I truly believe social media, and addiction to screens is a big one here.
Public schools seem like the Wild Wild West now to me. Not like they were when I was growing up. It seems that everything is about accommodating kids that when we were growing up would not be bent to.... an example of our local high school is a kid that thinks they are a dog, so everything accommodates that including but not limited to them having a collar and leash, water bowl, etc. My daughter went to a teen center place here and there for some summer programs that they had. She told me that she was uncomfortable because there were 'Furries' there. Not one... but multiple. I never, ever, ever had to deal with anything remotely close to that as a kid.

And then the problem kids seem to be accommodated as well versus back when I was a kid... they were not allowed to disrupt and after doing it too many times were sent to the 'troubled kid school' after being expelled from the regular schools. And this coming from a very mild version of a problem kid (class clown type that teachers either loved to death or hated with a burning passion).

I am not sure if it is a lack of ability to cope as it is that kids these days are dealing with much more than we ever did in school and it isn't like Jr High and HS were 'easy' back then. Add in the social media on top of that.... I am amazed at how well some of our kids are navigating the waters these days and certainly can understand those who are having trouble. Pretty much all the studies now show that our kids are struggling with mental/emotional issues in ways that past generations never even had to start to deal with. It is hard for me to even fathom the things that kids these days have to deal with.
Moving forward I will only use my families experiences......

My daughter has a hard time with all of what you speak of above. It's complicated.....girls are complicated!

We are just trying to get her through high school, where she has to be around the same people every day.....where the adults in charge really don't seem to be in charge anymore.
 
dad of 16 and 13 year old girls. this **** feels impossible some days.

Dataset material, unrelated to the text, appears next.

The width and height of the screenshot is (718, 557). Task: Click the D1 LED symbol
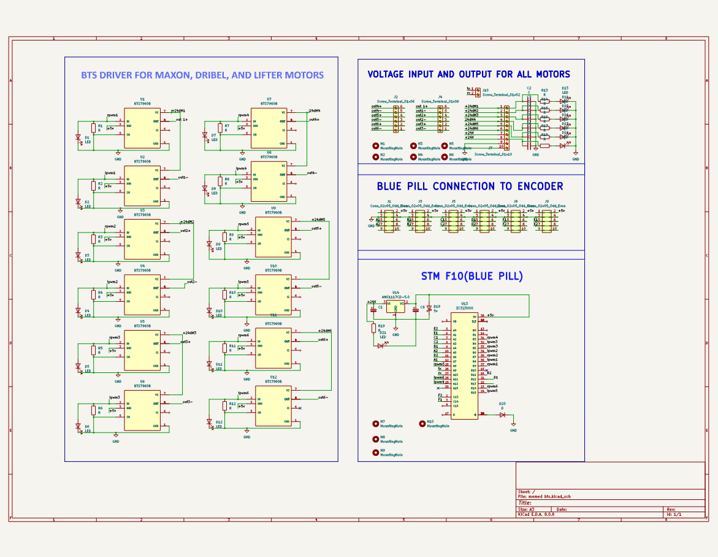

there's almost no "right" way to handle things. some days are great and they're just normal.. regular.. conversational and excited to tell me things. then i might blink wrong while they're talking, it gets interpreted as me being "mad at them" and i get told that i have to be careful about how i react because they're girls. asking what i did wrong, or what i can do to not do it wrong just makes things worse.

was having a great day yesterday, asked the oldest to empty the dishwasher (her chore) and it set off drawer and cupboard slamming, moaning and groaning about how her sister doesn't have to do chores (she does, she's just more mindful about completing them) and then her fighting with my wife... my fault.

:shrug:

there's a lot of just listening and letting them talk about school, their interests and drama with friends. i've learned that all they want from me is to listen and agree. they do not like if i ask questions in an attempt to better understand their feelings, thought process, etc. so i'm listening as much as possible.. which, on certain days, gets interpreted as "not caring". it's a catch-22. damned if you do, damned if you don't.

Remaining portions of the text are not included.